It is very common for people to watch TV or be on their computer or mobile device in the evening.  We have busy lives, and evening/night is when most people have time to use these devices for entertainment (or extra work).  They can distract us, and distraction can seem quite helpful for drifting off to sleep (more on that in the next section).  But as we learned earlier, engagement with backlit screens can keep us awake sometimes.  Plus, have you noticed how TV shows just roll on, one right after the other?  In the past, commercials were shown for a few minutes between programs, and this gave us time to consider going to bed.  Not the case anymore.  It’s easy to stay put and keep watching.  Computers and mobile devices offer social media, email, online banking, etc., activities that can eat into sleep time.  The “time drain” aspect of electronic devices is at least as bad for your sleep as any deleterious light exposure effects.

But perhaps the main reason that backlit screen time around bedtime is bad for our sleep is that it can make us forget what it feels like to get sleepy.  You may not notice your sleep cues getting stronger.  Let me explain.  Let’s go back to nature and our camping example come earlier.  Outside of our modern society, we are much more keenly aware of the onset of night.  The transition from day to dusk to night is salient, unavoidable.  Removed from our modern living, this change in ambient light engulfs us.  We have no choice but to get sleepy, and we feel it.  On the couch at home in front of the TV you may get sleepy, but you may not notice the start of sleepiness happening.  It just happens.  In fact, one of the more commonly heard experiences from people with insomnia is that they fall asleep on the couch, get woken up by their partner or a noise on the TV, drag themselves to bed, and then ZING!  Alert.  No sleep.  The feeling of getting sleepy before going to bed must be experienced on a regular nightly basis for sleep to be easy.
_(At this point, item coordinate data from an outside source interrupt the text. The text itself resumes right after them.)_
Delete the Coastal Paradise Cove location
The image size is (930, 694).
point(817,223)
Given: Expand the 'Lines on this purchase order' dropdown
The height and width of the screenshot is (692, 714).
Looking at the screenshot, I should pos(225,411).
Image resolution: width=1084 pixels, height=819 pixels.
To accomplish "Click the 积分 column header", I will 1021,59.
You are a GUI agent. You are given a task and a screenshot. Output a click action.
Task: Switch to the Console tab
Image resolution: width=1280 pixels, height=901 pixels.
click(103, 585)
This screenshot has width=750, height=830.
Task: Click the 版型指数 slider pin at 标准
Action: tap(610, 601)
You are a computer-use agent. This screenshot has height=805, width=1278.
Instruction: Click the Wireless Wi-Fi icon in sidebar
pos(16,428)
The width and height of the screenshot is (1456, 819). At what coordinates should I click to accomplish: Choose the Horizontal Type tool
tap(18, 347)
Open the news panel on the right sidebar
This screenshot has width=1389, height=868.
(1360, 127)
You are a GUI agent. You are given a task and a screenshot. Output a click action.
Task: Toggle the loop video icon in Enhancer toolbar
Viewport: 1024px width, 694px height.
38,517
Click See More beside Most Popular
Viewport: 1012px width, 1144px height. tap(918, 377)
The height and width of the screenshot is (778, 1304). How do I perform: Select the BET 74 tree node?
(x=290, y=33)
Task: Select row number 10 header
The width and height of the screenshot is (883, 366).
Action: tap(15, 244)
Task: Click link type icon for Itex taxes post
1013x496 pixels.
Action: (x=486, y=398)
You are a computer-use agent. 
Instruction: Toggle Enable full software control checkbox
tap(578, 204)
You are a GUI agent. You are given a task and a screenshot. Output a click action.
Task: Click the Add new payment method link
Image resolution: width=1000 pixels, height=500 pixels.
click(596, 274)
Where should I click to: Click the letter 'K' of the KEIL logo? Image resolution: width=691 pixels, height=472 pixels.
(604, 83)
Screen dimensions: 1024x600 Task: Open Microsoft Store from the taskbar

So learning what getting and sleepy feels like may take some re-learning.  At the end of this booklet, I encourage you read about my iPhone app that can greatly help with re-learning how to recognize sleep cues!

Distraction with Imagery

In the “old days” when someone couldn’t sleep, what were they told to do?  Count sheep.  Count backward by three from 1,000.  Read War and Peace.  These were the gold standards of boring, monotonous activities, and the hope was to bore ourselves to sleep.  Ever try this?  I did once.  Made it to about 11 sheep and wanted to scream.  (I’ve also wondered if sheep with insomnia count jumping humans.  Again, I digress.)

When you lie down to sleep, it is very important to understand something: You can’t think about nothing.  The human brain (even mine) is too big.  Humans are always thinking about something, all the time, so the “blank slate” approach in bed doesn’t work very well because it’s not possible.  Boring or monotonous mental tasks like counting sheep may work once or twice for some people, but they are not a long term solution.  For some people, boring or monotonous thoughts can turn into worrisome ruminations, leading to more insomnia.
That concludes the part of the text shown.